--- Start of RECORDS FOR THE TASK ---

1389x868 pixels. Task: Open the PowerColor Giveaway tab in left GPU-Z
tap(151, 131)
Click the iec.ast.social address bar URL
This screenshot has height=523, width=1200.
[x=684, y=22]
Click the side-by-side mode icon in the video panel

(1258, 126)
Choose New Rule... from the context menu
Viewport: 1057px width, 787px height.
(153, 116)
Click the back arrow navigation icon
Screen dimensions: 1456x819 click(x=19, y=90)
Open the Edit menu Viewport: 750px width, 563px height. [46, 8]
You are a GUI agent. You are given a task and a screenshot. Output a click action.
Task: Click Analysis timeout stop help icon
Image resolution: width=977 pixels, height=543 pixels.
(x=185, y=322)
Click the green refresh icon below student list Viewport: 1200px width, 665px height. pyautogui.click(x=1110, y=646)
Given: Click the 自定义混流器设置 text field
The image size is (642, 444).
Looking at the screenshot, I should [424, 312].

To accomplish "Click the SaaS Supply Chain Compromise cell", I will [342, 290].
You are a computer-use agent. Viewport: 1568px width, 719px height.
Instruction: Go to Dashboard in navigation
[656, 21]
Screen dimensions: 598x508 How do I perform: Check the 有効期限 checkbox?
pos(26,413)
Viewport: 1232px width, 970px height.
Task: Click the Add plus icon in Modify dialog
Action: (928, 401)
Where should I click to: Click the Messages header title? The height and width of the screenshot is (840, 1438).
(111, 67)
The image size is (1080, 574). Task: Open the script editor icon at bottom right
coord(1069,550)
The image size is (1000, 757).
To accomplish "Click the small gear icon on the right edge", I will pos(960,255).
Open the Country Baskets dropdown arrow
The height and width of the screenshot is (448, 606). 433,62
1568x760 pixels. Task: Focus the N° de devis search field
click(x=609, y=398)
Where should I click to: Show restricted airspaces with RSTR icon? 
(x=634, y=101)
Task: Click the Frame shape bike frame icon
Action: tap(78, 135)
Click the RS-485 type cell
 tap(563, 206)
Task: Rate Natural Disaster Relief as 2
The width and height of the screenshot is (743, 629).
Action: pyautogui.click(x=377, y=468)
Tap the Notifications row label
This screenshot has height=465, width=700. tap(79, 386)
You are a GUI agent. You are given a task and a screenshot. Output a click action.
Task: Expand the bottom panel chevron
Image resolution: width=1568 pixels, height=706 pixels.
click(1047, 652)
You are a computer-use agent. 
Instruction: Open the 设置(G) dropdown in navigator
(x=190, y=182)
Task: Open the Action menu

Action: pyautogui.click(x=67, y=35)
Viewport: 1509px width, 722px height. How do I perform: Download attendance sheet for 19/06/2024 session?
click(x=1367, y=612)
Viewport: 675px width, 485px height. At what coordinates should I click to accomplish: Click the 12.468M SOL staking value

--- End of RECORDS FOR THE TASK ---

#### [YOUR TASK]
Update the part of the records that opens with the line containing "Task: Open the Action menu" and runs through the end of the records: output those lines again with "attendance sheet" replaced by "attendance report" and everything else unchanged.

#### [CORRECT ANSWER]
Task: Open the Action menu

Action: pyautogui.click(x=67, y=35)
Viewport: 1509px width, 722px height. How do I perform: Download attendance report for 19/06/2024 session?
click(x=1367, y=612)
Viewport: 675px width, 485px height. At what coordinates should I click to accomplish: Click the 12.468M SOL staking value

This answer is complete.